PROBLEM DESCRIPTION ->
Every record below should be printed exactly, except for the pictures.

ENTRIES PROVIDED ->
_____

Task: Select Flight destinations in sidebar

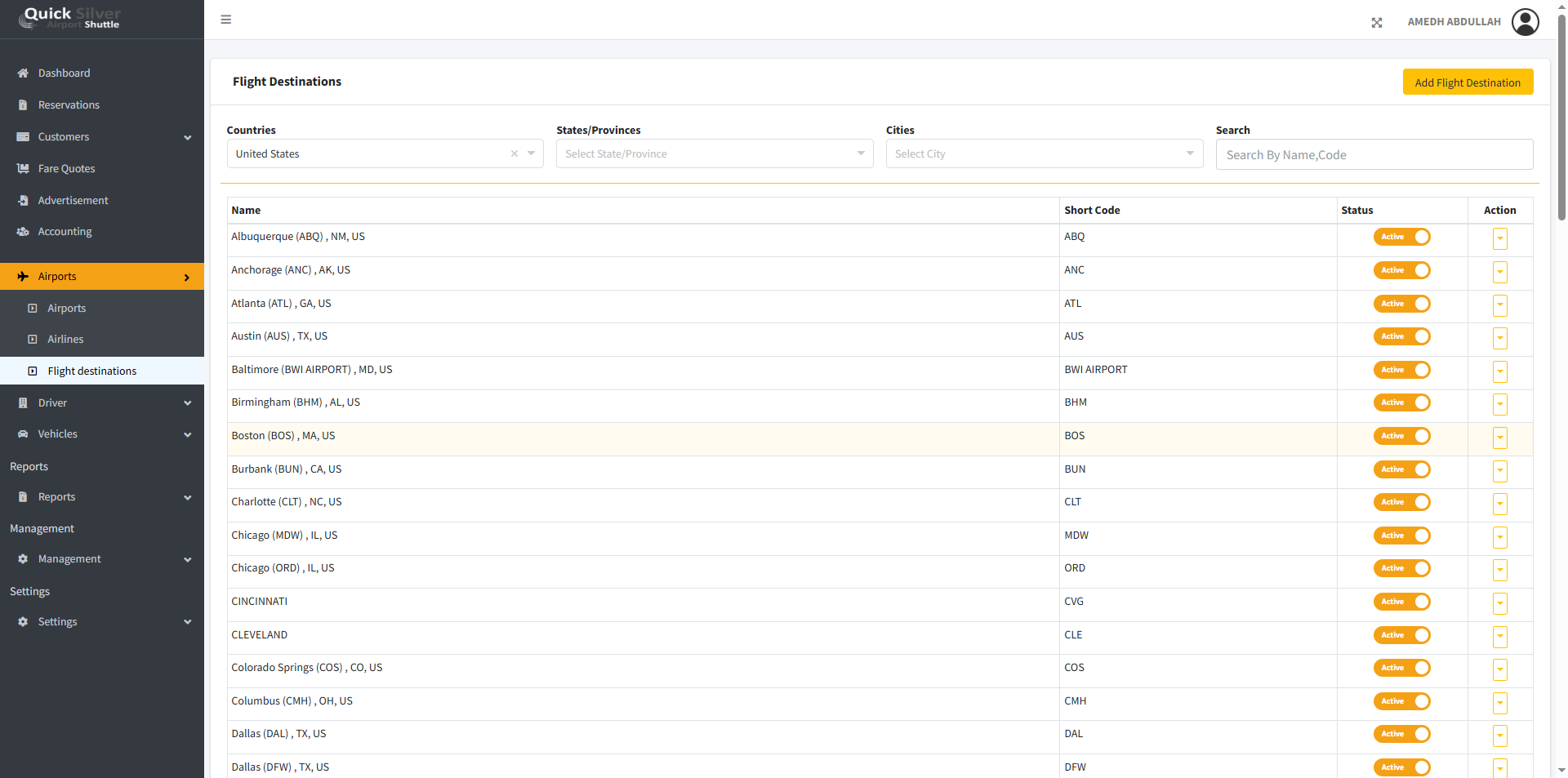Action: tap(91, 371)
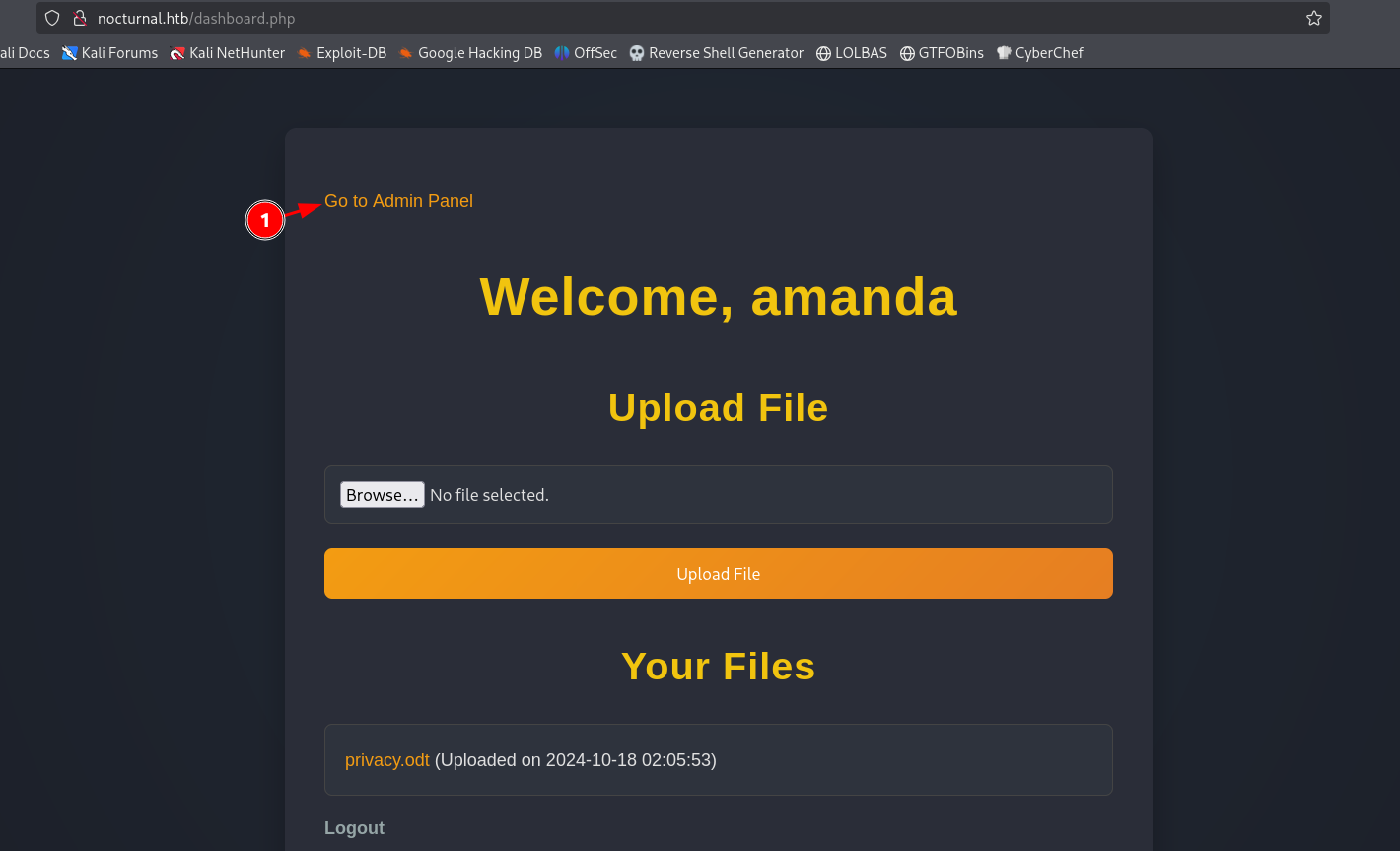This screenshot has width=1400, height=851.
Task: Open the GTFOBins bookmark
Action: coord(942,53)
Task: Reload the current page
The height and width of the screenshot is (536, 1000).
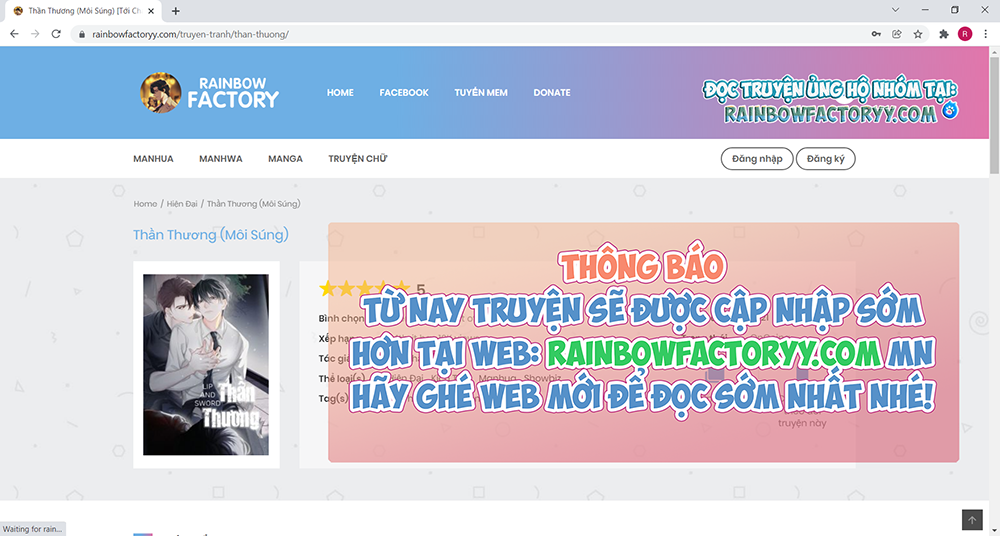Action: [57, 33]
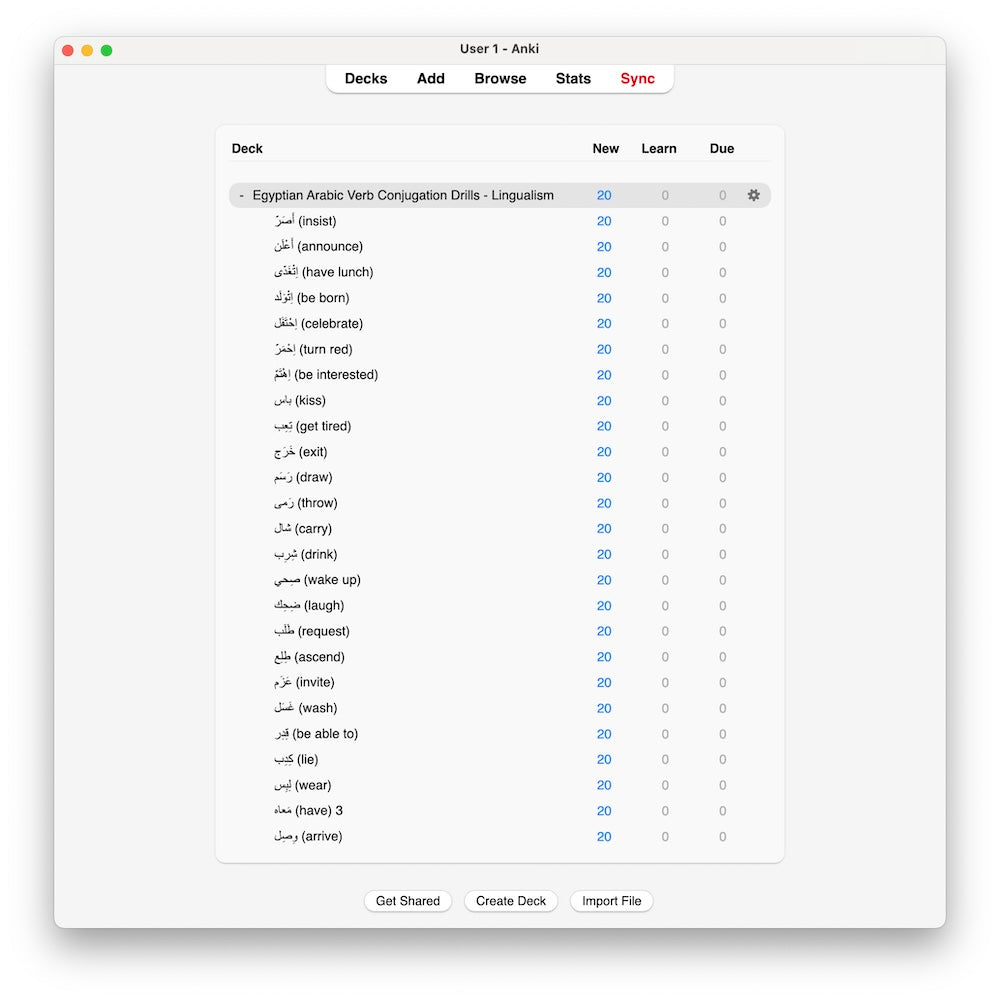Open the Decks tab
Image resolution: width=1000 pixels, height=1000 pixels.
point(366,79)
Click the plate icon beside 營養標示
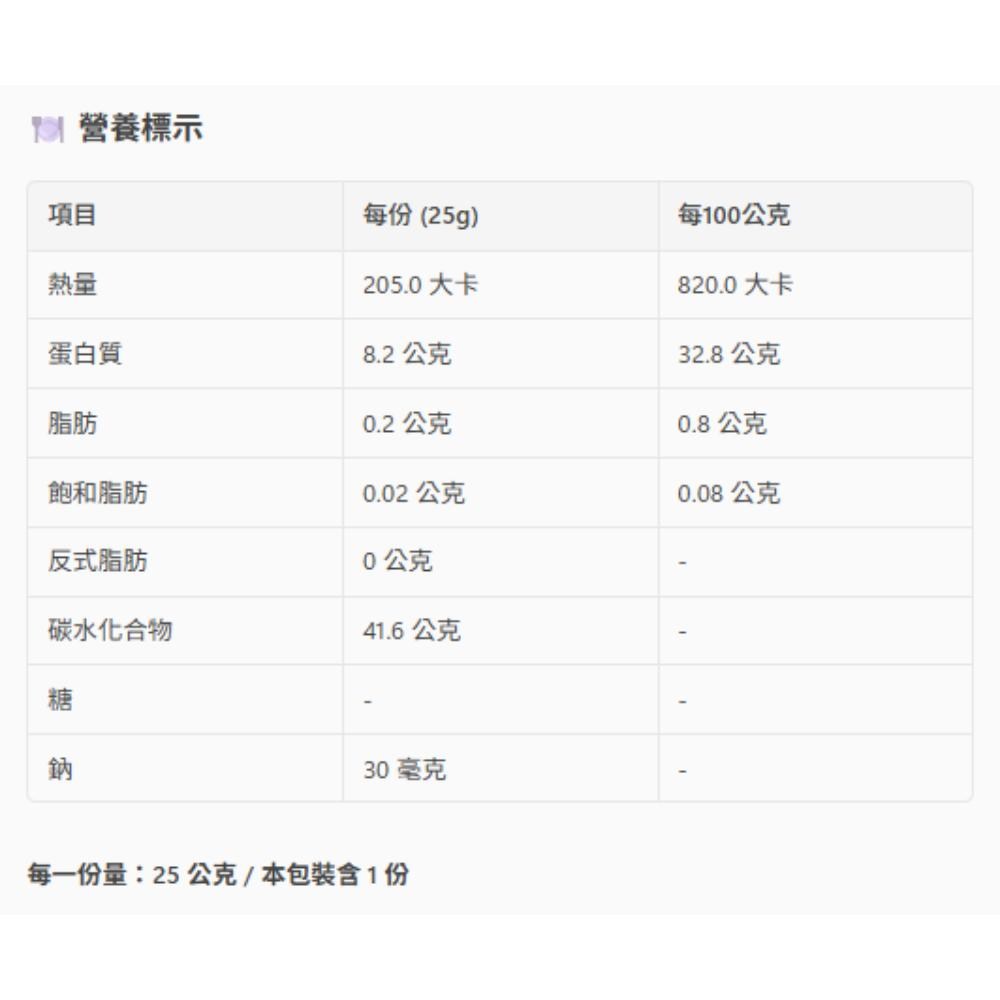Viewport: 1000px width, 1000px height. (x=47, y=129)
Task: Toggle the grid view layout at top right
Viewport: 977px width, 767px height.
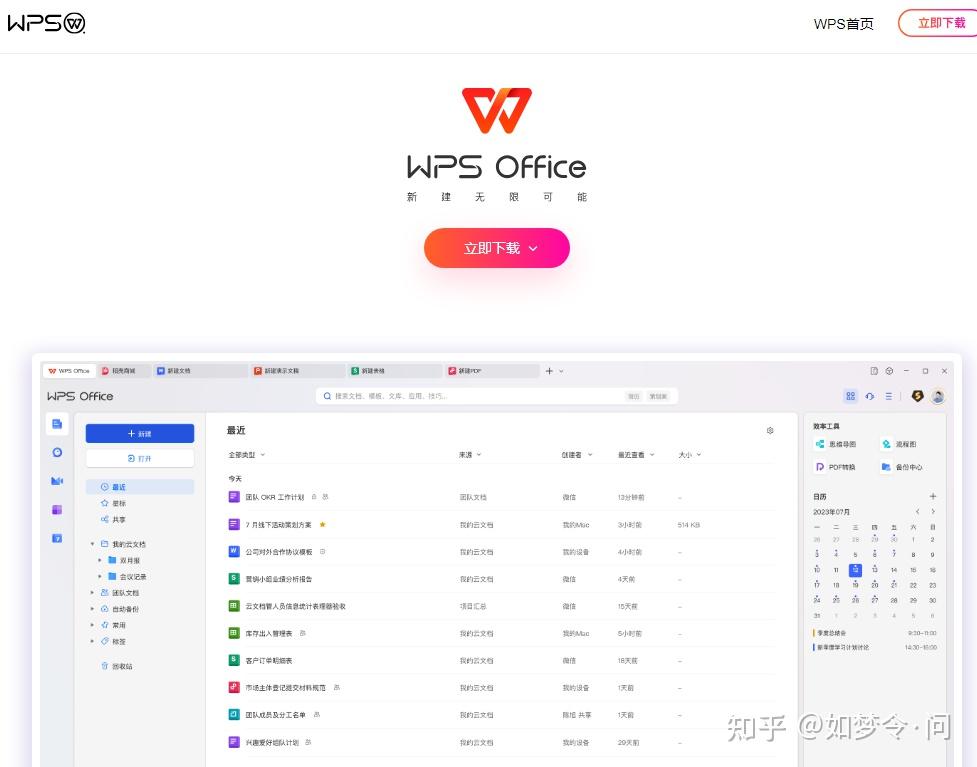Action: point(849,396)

_____

WRITTEN SOLUTION ->
Task: Select Flight destinations in sidebar

Action: tap(91, 371)
This screenshot has width=1400, height=851.
Task: Open the GTFOBins bookmark
Action: coord(942,53)
Task: Reload the current page
The height and width of the screenshot is (536, 1000).
Action: [57, 33]
Open the Decks tab
Image resolution: width=1000 pixels, height=1000 pixels.
point(366,79)
Click the plate icon beside 營養標示
Viewport: 1000px width, 1000px height. (x=47, y=129)
Task: Toggle the grid view layout at top right
Viewport: 977px width, 767px height.
Action: point(849,396)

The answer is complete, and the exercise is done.